In this way, the Scaled Dot-Product Attention module can capture important features in the input data and compare them with other tokens to generate outputs with rich contextual information. In Multi-Head Attention, multiple Scaled Dot-Product Attention modules work in parallel to understand the input data from different perspectives, which further enhances the model’s representational capabilities.

Figure 5.

The left side demonstrates the Architecture of Transformer Encoder while the right side demonstrates the Multi-Head Self-Attention Model.

Our architecture for Transformer Encoder uses similar approach as Vison-Transformer and Action-Transformer. It contains repetitive blocks of an encoding block consisting of Multi-headed Self Attention (MSA) and Multi-layer Perceptron (MLP). Multi-headed Self Attention uses multiple number $H$ of self-attention heads, which helps to identify important features at input via the attention mechanism. As shown in Fig. 5, the left side demonstrates the Architecture of Transformer Encoder while the right side demonstrates the Multi-Head Self-Attention Model.

$\displaystyle{{R}^{b}}=\textit{MSA}(LN({{Z}^{b-1}}))+{{Z}^{b-1}}$ (4) $\displaystyle{{Z}^{b}}=\textit{MLP}(LN({{{R}}^{b-1}}))+{{R}^{b-1}}$ (5) $\displaystyle{{Z}^{B}}=LN({{Z}^{B-1}})$ (6)

were $R$ represents the intermediate representation between MSA and MLP layers, ${b}\in{B}$ where ${B}$ is the number of encoding blocks, and $L N$ represents LayerNorm.

3.5 Classification head

We select the first element $Z_{0}^{B}$ of the sequence $Z^{B}$ output by the Transformer Encoder (corresponding to class token position) and apply a Linear layer with Softmax activation to get the predicted class probabilities for each action,which is represented by $\hat{\mathop{a}}$ .

$\displaystyle\hat{\mathop{a}}=\textit{Softmax}(\textit{Linear}(z_{0}^{B}))$ (7)

4. Experiments

We first discuss the datasets used for experimentation in Section 4.1, then discuss the evaluation metrics using which we present our results in Section 4.1–4.4.

4.1 Datasets

We use UCF 50 [37] and UCF 101 [38] which are challenging in terms of large variations in camera motion and object appearance in contrast to MPOSE 2021 dataset which was presented by Mazzia et al.

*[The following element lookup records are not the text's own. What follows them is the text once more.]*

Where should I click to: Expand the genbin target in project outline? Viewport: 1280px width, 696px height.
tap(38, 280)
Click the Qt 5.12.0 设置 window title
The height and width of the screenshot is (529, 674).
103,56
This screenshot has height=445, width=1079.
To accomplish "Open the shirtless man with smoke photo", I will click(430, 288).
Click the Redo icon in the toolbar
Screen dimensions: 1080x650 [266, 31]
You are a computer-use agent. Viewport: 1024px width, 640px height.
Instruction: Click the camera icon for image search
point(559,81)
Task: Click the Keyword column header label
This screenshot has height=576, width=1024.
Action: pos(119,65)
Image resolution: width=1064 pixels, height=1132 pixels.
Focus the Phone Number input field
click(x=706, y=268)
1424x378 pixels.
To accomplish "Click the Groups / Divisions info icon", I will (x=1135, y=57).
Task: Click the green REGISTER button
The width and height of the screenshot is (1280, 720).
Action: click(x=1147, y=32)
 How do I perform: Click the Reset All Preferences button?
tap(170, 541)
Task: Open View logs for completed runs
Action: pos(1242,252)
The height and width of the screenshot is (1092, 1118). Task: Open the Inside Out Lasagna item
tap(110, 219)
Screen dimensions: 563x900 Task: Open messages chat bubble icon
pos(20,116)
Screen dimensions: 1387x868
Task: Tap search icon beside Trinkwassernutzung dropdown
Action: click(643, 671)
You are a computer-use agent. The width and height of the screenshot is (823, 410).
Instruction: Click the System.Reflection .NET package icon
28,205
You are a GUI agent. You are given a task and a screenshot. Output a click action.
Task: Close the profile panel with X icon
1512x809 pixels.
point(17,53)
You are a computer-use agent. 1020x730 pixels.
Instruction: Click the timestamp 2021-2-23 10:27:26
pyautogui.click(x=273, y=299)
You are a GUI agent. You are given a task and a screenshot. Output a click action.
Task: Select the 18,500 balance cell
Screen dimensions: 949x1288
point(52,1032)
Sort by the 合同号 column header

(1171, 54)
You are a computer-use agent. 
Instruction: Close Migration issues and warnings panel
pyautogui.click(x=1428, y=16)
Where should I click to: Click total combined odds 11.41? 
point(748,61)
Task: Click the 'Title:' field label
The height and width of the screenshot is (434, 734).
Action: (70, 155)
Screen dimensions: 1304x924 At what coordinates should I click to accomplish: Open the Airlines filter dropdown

We also extracta 10-class subset (UCF 10) from UCF 50 using the first ten classes of the dataset for experimentation. UCF 50 has 50 action categories and has 4790 training videos and 1891 testing videos. Similarly, UCF 101 has 101 action categories. The first fold of UCF 101, which we use, contains 9537 training videos and 3783 testing videos in the testing set. Since every video has a long variable length, it is further split into multiple patches of $K$ frames, and a class is assigned to each chunk using the original video’s class. In our implementation, we also provide an option for skipping subsequent frames in the videos as they might provide redundant information. We scale down the spatial resolution of UCF 50 and UCF 101 datasets to 128 $\times$ 128 or 224 $\times$ 224 depending on GPU memory limits and provide this information while quoting results. We tried different combinations of traditional and automatic data augmentations, and we found that a combination of RandomResizedCrop and RandomHorizontalFlip along with AugMix [39] worked the best in most of the cases.

4.2 Evaluation metrics

We use Top-l and Top-5 classification accuracy on the test datasets of UCF 50 and UCF 101. Moreover, to observe and compare the complexity of our models, we also present GFLOPs, i.e., Giga Floating Point Operations persecond.

4.3 Training

Optimization of the whole pipeline is done using Cross-Entropy Loss which is averaged over the examples in training batch $N$ and is given by:

$\displaystyle\iota=-\frac{1}{N}\sum\limits_{\text{n}=1}^{N}{\sum\limits_{\text% {i}=1}^{A}{{{a}_{i}}\log(\hat{a}_{i})}}$ (8)

For optimization, we use AdamW [40] optimizer with a learning rate of 0.00003. We use a maximum batch size of 8 during training, and we could not test it beyond this batch size due to GPU constraints. Moreover, we initialize the weights $\theta_{f}$ using pre-trained ImageNet weights. Further comparison between multiple feature extractors is made in Section 4.4.3.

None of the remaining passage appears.